Mit einer Forderung nach acht Prozent mehr Geld zieht die IG Metall in die Tarifrunde. Die Hilfspakete hätten bislang kaum Entlastung für Beschäftigte gebracht, sagt der Vorsitzende Hofmann.

Jörg Hofmann
Jörg Hofmann, IG-Metall-Vorsitzender, bei einer Veranstaltung in Berlin. Foto: Britta Pedersen
Jörg Hofmann, IG-Metall-Vorsitzender, bei einer Veranstaltung in Berlin.
Foto: Britta Pedersen

Das staatliche Hilfspaket hat nach Einschätzung der IG Metall bislang wenig Entlastung für durchschnittlich verdienende Menschen gebracht. »Für die große Masse der Beschäftigten in Betrieben und Verwaltungen beinhaltet es vor allem Versprechungen und Ankündigungen für die Zukunft, die teils noch unter Vorbehalt stehen«, sagte der Erste Vorsitzende Jörg Hofmann der Deutschen Presse-Agentur.

Dies erhöhe den Druck auf die anstehende Tarifrunde in der Metall- und Elektroindustrie. »Selbst wenn die Politik schnell ist, ist noch nicht deutlich, wann Gas- und Strompreisdeckel tatsächlich kommen. Es bleiben für Normalverdiener im Wesentlichen alleine greifbar die steuer- und abgabenfreien 3000 Euro, die von den Gewerkschaften erst einmal erkämpft werden müssen. Von daher lastet ein großer Erwartungsdruck auf unseren Tarifverhandlungen.«

Einmalzahlungen laut Hofmann keine Lösung

Hofmann wendete sich gegen Vorstellungen der Arbeitgeber, in der Energiepreis-Krise vor allem mit Einmalzahlungen zu agieren. »Die angekündigte Steuer- und Abgabenfreiheit ist keinesfalls auf Einmalzahlungen beschränkt. Der Koalitionsausschuss spricht allgemein von zusätzlichen Zahlungen. Damit sind alle tariflichen zusätzlich vereinbarten Entgelterhöhungen darunter gefasst. Alles andere wäre ein tiefer und klar abzulehnender Versuch, in die Tarifautonomie einzugreifen«, sagte der IG-Metall-Chef.

Deutschlands mächtigste Gewerkschaft zieht mit einer Forderung nach acht Prozent mehr Geld für die knapp vier Millionen Beschäftigten in die Verhandlungen, deren Auftakt am 12. September in Hannover stattfindet. Warnstreiks in den zentralen Branchen der deutschen Industrie wie Auto und Maschinenbau sind nach dem 28. Oktober möglich.

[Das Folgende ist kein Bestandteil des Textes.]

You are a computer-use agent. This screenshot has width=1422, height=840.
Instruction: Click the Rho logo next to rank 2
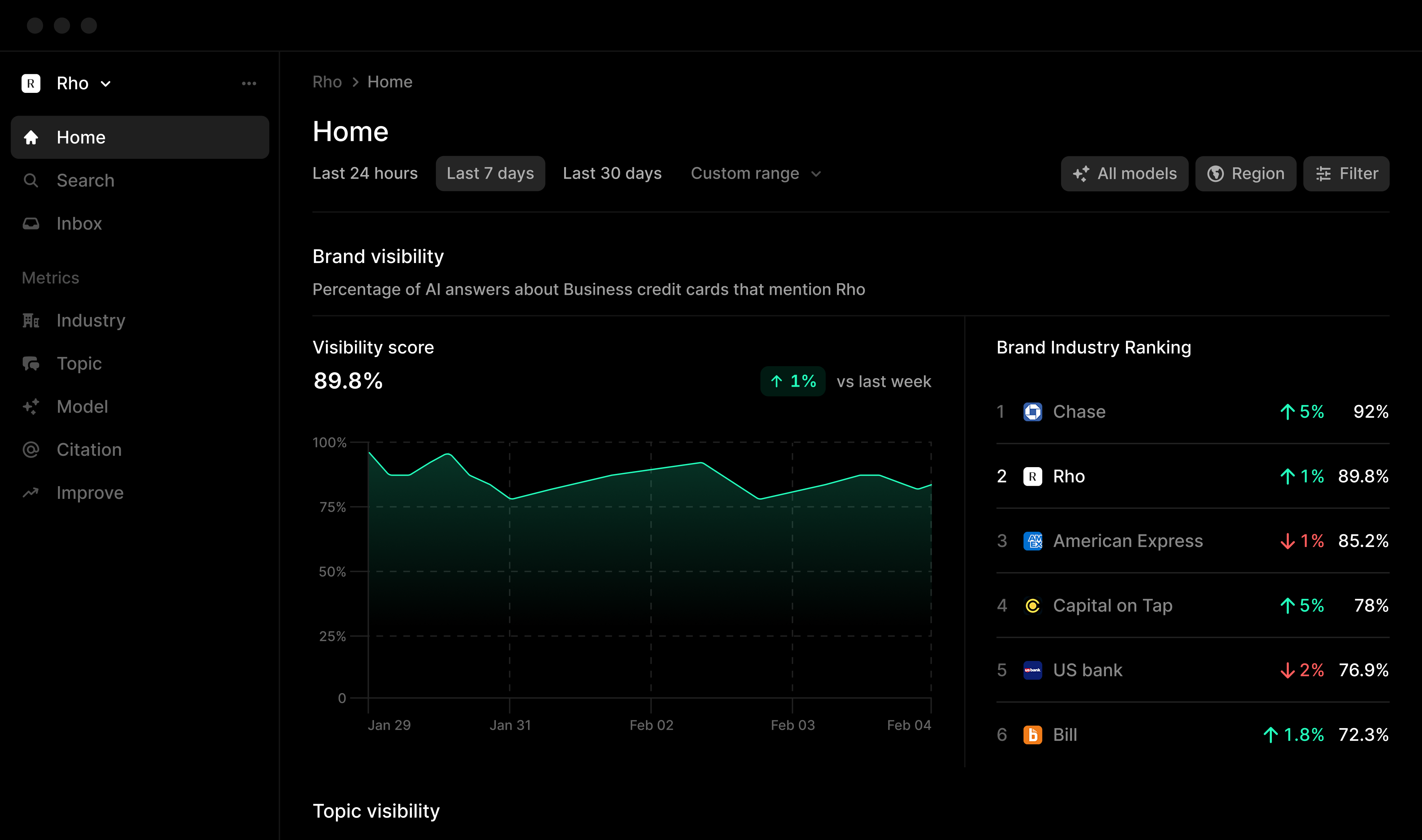pyautogui.click(x=1032, y=476)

Hofmann verlangte Klarstellungen seitens der Bundesregierung: »Zu klären ist der Zeitraum, für den diese Steuerfreistellung gilt. Wir meinen auch, dass hier tarifvertraglich vereinbarte Erhöhungen und damit fest vereinbarte Ansprüche der Beschäftigten gemeint sein sollen. Wo wir geschlossene Tarifverträge haben, müssen wir überlegen, ob wir nicht die Forderung nach einem Energiebonus in die Diskussion bringen.«

Beschäftigte im Hintertreffen

Seit 2018 haben die Metall-Beschäftigten lediglich eine tarifliche Zusatzzahlung oben drauf bekommen. Tabellenwirksame Erhöhungen seien daher nun dringend notwendig, meinte Hofmann. Die wirtschaftlichen Voraussetzungen seien nicht schlecht: »In der Mehrzahl geht es den Unternehmen in unseren Branchen weiterhin gut. Viele von ihnen planen gerade weitere Preiserhöhungen für ihre Produkte, um die gestiegenen Kosten auszugleichen.«

Diese Möglichkeit hätten die Beschäftigten eben nicht. »Sie sind unabhängig von der wirtschaftliche Lage ihrer Unternehmen vom Kaufkraftverlust getroffen. Die Lage der Betriebe mag in Teilen unterschiedlich sein, die Probleme für die Beschäftigten sind jedoch die gleichen. Die Stabilität der Kaufkraft und damit des privaten Konsums ist die zentrale Herausforderung, um eine Rezession zu vermeiden.«

Es gebe natürlich auch viele Betriebe, denen die Marktmacht zu Preissteigerungen fehle, räumte Hofmann ein. So kämpften beispielsweise viele Gießereien und Härtereien mit den explodierenden Energiekosten. Hier brauche es die Hilfe der Politik. »Unter anderem müssen die Voraussetzungen für Kurzarbeit genauer gefasst und Energiekostenzuschüsse passgenauer und schneller gezahlt werden.« Wo die Tariflohnsteigerungen zum existenziellen Problem werden, habe man in der Vergangenheit über das Pforzheimer Abkommen eine passgenaue Lösung gefunden. Das Abkommen erlaubt Unternehmen, von Tarifverträgen befristet abzuweichen, wenn sie dadurch Arbeitsplätze sichern oder neue schaffen.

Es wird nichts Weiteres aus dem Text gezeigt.